В общем история хоть и грустная, но вполне понятная. Непонятно другое. На дворе – 1937 год. Как мог офицер Куприн, активный участник белогвардейского, а затем и белоэмигрантского движения, не понимать, что произойдёт с ним, когда он только ступит на советскую землю?

А ровно ничего плохого с ним не произошло. 66-летнего писателя торжественно встретили в Москве, провезли мимо подвалов Лубянки, поселили в «Метрополе», потом выделили ему дачу рядом с санаторием Союза писателей. Напечатали его собрание сочинений, за которое ему выплатили приличный гонорар – как и полагалось в СССР «инженерам человеческих душ». Фактически обеспечили писателю заслуженную пенсию и исполнили его последнюю мечту: спокойно умереть на родине.

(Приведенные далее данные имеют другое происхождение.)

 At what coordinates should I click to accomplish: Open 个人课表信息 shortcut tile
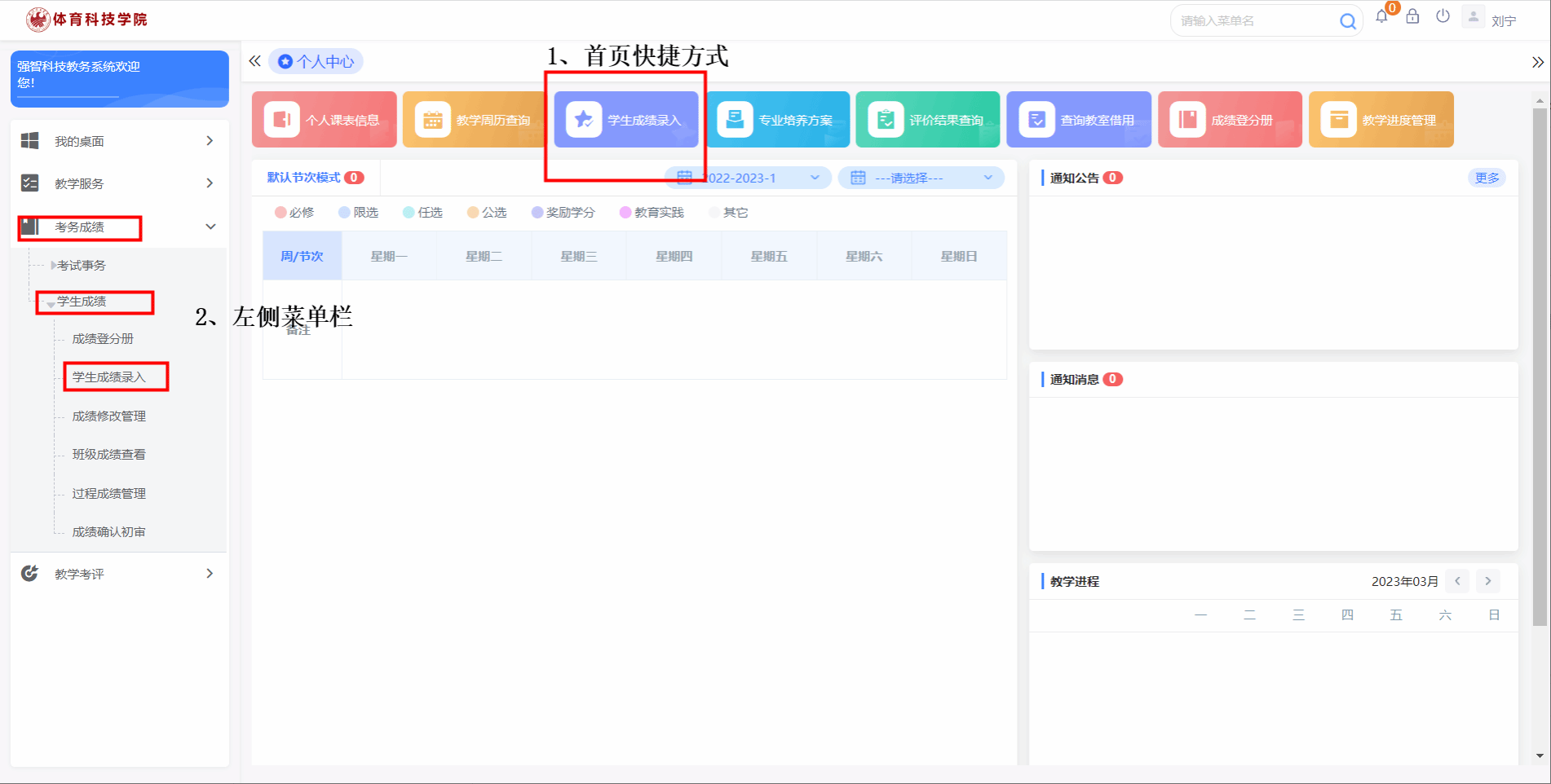click(324, 120)
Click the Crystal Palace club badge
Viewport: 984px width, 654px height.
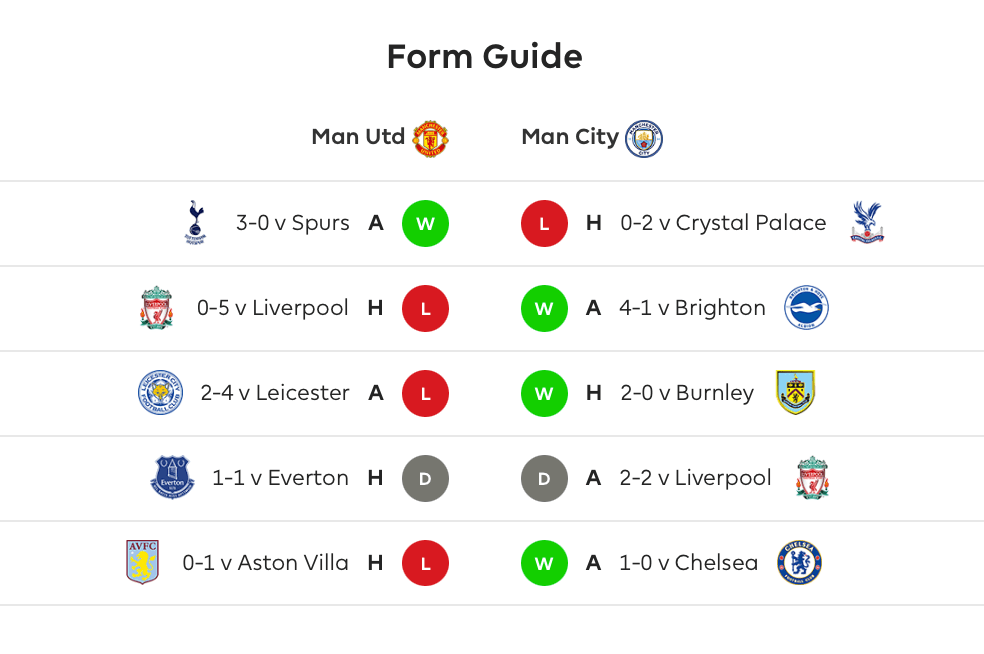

В какую страну ехал Куприн?

«Когда из этой гнетущей атмосферы изолгавшейся демократии и лицемерной гуман­ности попадаешь в чистый воздух Советского Союза, дышать становится легко. Здесь не прячутся за мисти­чески-пышными фразами, здесь господствует разумная этика, и только этим этическим разумом определяется план, по которому строится Союз», – это из «Москва 1937» Лиона Фейхтвангера, документального произведения, написанного по итогам визита писателя мировой величины в СССР.

И тут не надо говорить, что западный писатель «ничего не узнал и не понял – «воронки»-то к нему домой не приезжали!» Всё он знал и всё увидел. И написал про два лица СССР, одно из которых – «суровая беспощадность, сметающая со своего пути всякую оппозицию». А другое – и самое главное – созидание.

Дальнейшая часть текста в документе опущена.